Tianyi D. Luo, MD, Winston-Salem, NC UNITED STATES
Alejandro Marquez-Lara, MD, PhD, Winston-Salem, NC UNITED STATES
Sandeep Mannava, MD, PhD, Winston-Salem, NC UNITED STATES
Austin V Stone, MD, PhD, Winston-Salem, NC UNITED STATES
Elizabeth A. Howse, MD, Long Island City, NY UNITED STATES
Allston Stubbs, MD, MBA, Winston Salem, NC UNITED STATES

Wake Forest Baptist Medical Center, Winston-Salem, NC, UNITED STATES

FDA Status Not Applicable

Summary

Hip chondral pathology of the femoral head is more prevalent but comparable in severity in diabetic patients compared to a matched control group, therefore diabetic patients should be counseled accordingly with respect to operative expectations.

Abstract

Introduction

Hip pain in patients with diabetes mellitus remains a challenge to diagnose and treat, and can be attributed to a variety of factors. Diabetes is clinically an important risk factor for cartilage degradation and osteoarthritis in the hip and knee joints. Few studies have reviewed the role of hip arthroscopy to diagnose and treat hip joint disease in the diabetic patient.
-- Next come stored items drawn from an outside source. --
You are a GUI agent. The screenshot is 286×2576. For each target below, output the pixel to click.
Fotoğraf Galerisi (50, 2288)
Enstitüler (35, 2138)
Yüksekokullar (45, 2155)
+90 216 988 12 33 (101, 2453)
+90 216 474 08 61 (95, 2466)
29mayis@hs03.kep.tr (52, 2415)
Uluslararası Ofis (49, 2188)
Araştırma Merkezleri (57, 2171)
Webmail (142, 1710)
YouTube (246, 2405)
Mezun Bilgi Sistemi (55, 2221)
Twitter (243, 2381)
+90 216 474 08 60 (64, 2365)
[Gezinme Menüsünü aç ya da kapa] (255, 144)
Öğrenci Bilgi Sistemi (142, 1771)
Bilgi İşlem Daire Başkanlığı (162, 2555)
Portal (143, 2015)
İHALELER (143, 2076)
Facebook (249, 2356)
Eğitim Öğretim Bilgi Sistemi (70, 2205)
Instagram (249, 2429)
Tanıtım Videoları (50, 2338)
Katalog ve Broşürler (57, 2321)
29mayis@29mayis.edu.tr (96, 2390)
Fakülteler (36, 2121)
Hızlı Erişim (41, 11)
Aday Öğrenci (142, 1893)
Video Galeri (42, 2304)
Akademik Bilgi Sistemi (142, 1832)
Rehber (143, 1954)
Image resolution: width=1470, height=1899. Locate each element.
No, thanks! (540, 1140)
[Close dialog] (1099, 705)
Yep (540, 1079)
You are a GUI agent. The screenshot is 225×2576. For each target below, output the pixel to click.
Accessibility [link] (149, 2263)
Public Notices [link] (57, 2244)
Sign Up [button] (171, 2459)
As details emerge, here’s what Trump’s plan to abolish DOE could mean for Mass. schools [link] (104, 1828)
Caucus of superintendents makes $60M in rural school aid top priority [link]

We hypothesize that patients with diabetes and hip pain have greater degree of acetabular and femoral head chondromalacia at the time of hip arthroscopy compared to patients without diabetes.

Methods

In our institutional review board-approved study, we reviewed 791 consecutive hip arthroscopies performed by a single surgeon between 2010 and 2015. Patients under 18 years of age or who had previous ipsilateral hip surgery were excluded, leaving 321 patients who met inclusion criteria. Eleven diabetic patients were age-, sex- and BMI-matched to a control, non-diabetic cohort (n=310). Primary outcome variables were the acetabular and femoral head chondromalacia index (CMI), calculated as a product of the Outerbridge chondromalacia grade and surface area (mm2*severity).

Results

The diabetic and control groups were similar with respect to age (37.1 vs. 34.0, p=0.351), sex (64% female vs. 66% female, p=0.864), BMI (29.4 kg/m2 vs. 26.4 kg/m2, p=0.078), and operative side (64% right vs. 57% right, p=0.668). Both groups reported similar pain symptoms with respect to location; however a greater number of controls complained of radiculopathy (37% vs. 9%, p=0.013) while more diabetics complained of night pain (91% vs. 66%, p=0.023). On physical exam, diabetics had significantly less terminal hip flexion (83° vs. 92°, p=0.011) and internal rotation (0.5° vs. 6.4°, p<0.001) on the operative side compared to controls. Radiographic lateral center-edge angle (41° vs. 31°, p=0.025) and anterior center-edge angle (39° vs. 34°, p=0.038) were greater in diabetics than controls, consistent with hip overcoverage and pincer-type femoroacetabular impingement (FAI). MRI and intraoperative findings indicated that more diabetics demonstrated evidence of femoral head chondromalacia compared to controls (57% vs. 8%, p=0.05; 100% vs. 71%, p<0.001, respectively). The correlation between diabetes and femoral head chondromalacia was positive (r=0.281, p<0.001). Acetabular chondromalacia prevalence and grade were similar between the groups on operative findings. Acetabular (369 vs. 389, p=0.842) and femoral head CMI (510 vs. 354, p=0.081) did not vary significantly between diabetics and controls. Femoral head CMI positively correlated with acetabular CMI (r=0.398, p<0.001).

Discussion And Conclusion

Our results support our hypothesis that hip chondral pathology is more prevalent in diabetics compared to a similar cohort of non-diabetic patients. However, this difference did not translate to severity of the defect between the groups. Pre-clinical studies have demonstrated that elevated blood glucose levels adversely affect chondrocyte metabolism, leading to destruction of joint cartilage. The deficits in range of motion exhibited by diabetic patients may be due to pincer-type FAI but may also suggest soft tissue involvement about the hip joint. Further histological and molecular studies may better delineate the pathologic process that leads to hip pain in diabetic patients.